Students from North Cross School come in regularly to tutor Greenvale children. Basketball players from Roanoke College drop by to talk about practice and discipline.
The community support is recognition of Greenvale's special status among the area's child-care centers. Greenvale was founded in 1934 by Salem native Bertie Clinevell and was a progressive project for its time.
Helping to found Greenvale was the Junior League of Roanoke Valley Inc., a community service organization, which is making child care the focus of its efforts for the next three to five years.
The league plans to work with existing operations to enhance the region's day-care system, making it more affordable and accessible.

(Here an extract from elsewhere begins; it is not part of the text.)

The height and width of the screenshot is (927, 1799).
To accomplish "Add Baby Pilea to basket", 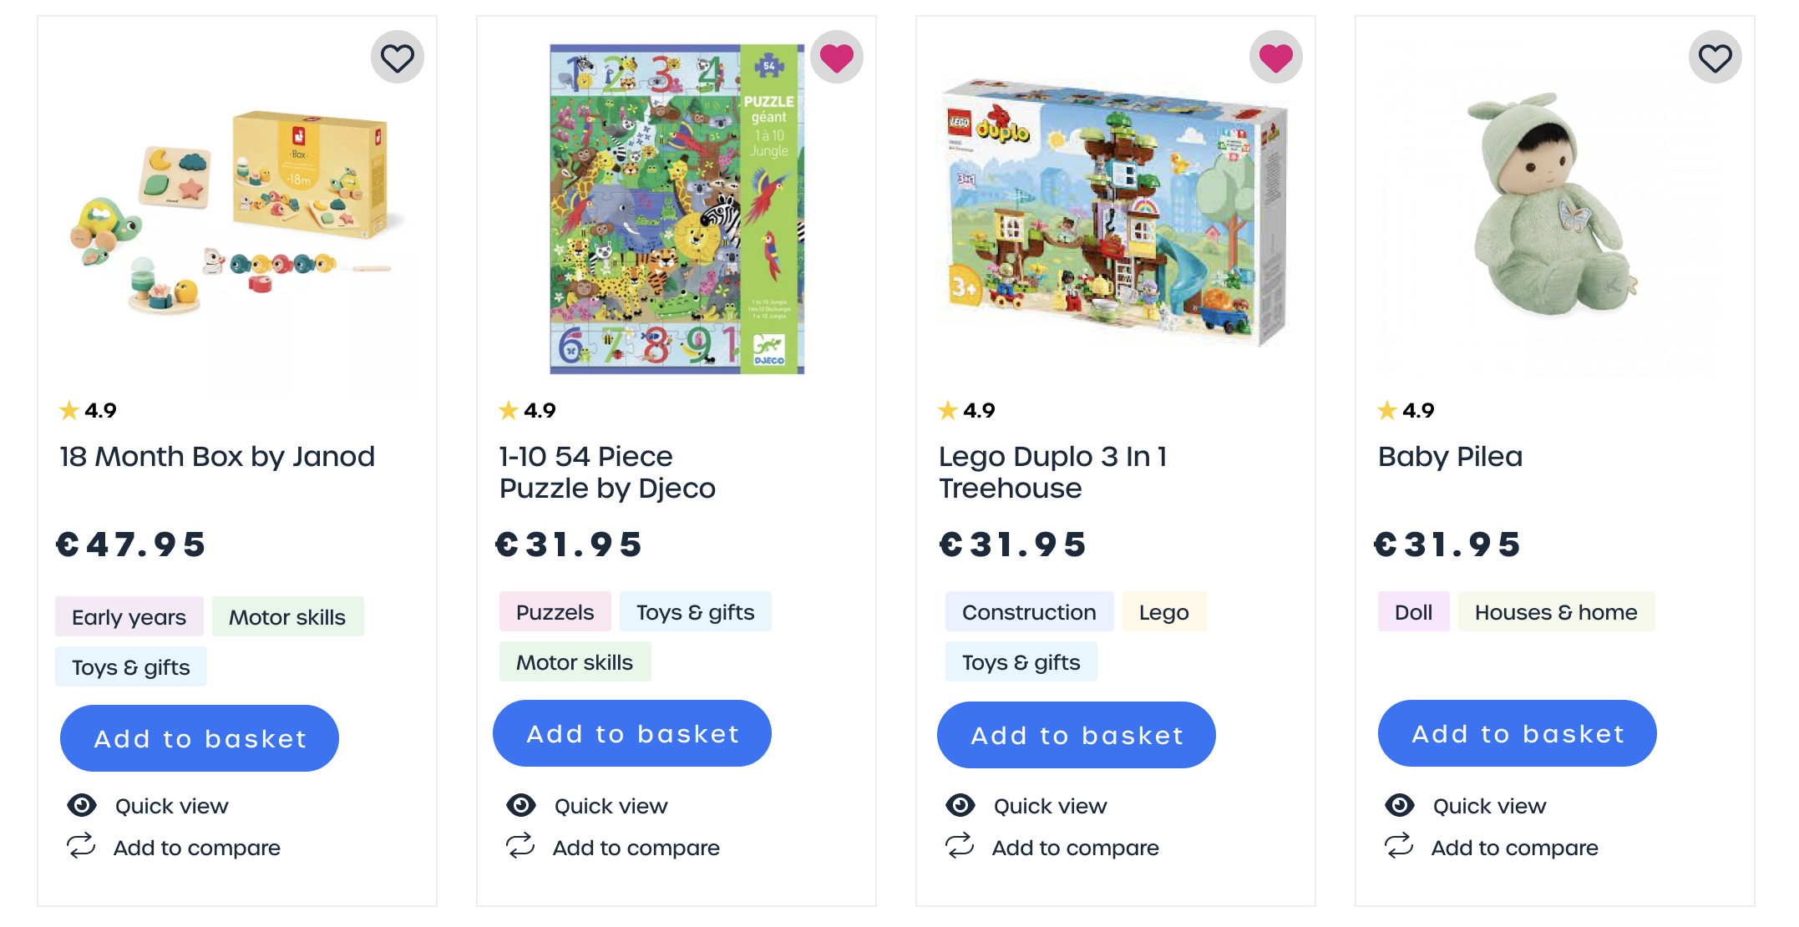I will click(x=1518, y=733).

Like other centers, there's basically no weather condition conceivable that would prevent Greenvale from opening. Even during this winter's severe cold and ice, which forced area schools and many businesses to shut, child-care centers kept their regular hours.
"We break our necks to get here, so our parents can be at work," said Country Bear's Freeman.
"Think of it: During the ice storm, we were here for parents who worked at Apco. Because of us, they were able to help the rest of the community.
"If you can't be at home and live like the Waltons - and who can? - we're here."
Some parents don't understand why they still have to pay for days a child might be out sick or on vacation.
Freeman explains that even when the child isn't there, the teachers, nurses and food preparation staff are there and need to be paid.
While charging $125 a week for infant care sounds like a lot, Freeman says that if she were able to pay her employees what a teacher makes in a public school, the fee would be four times higher.
"The people who suffer aren't the children or the parents," she said. "It's the teacher who works for so little."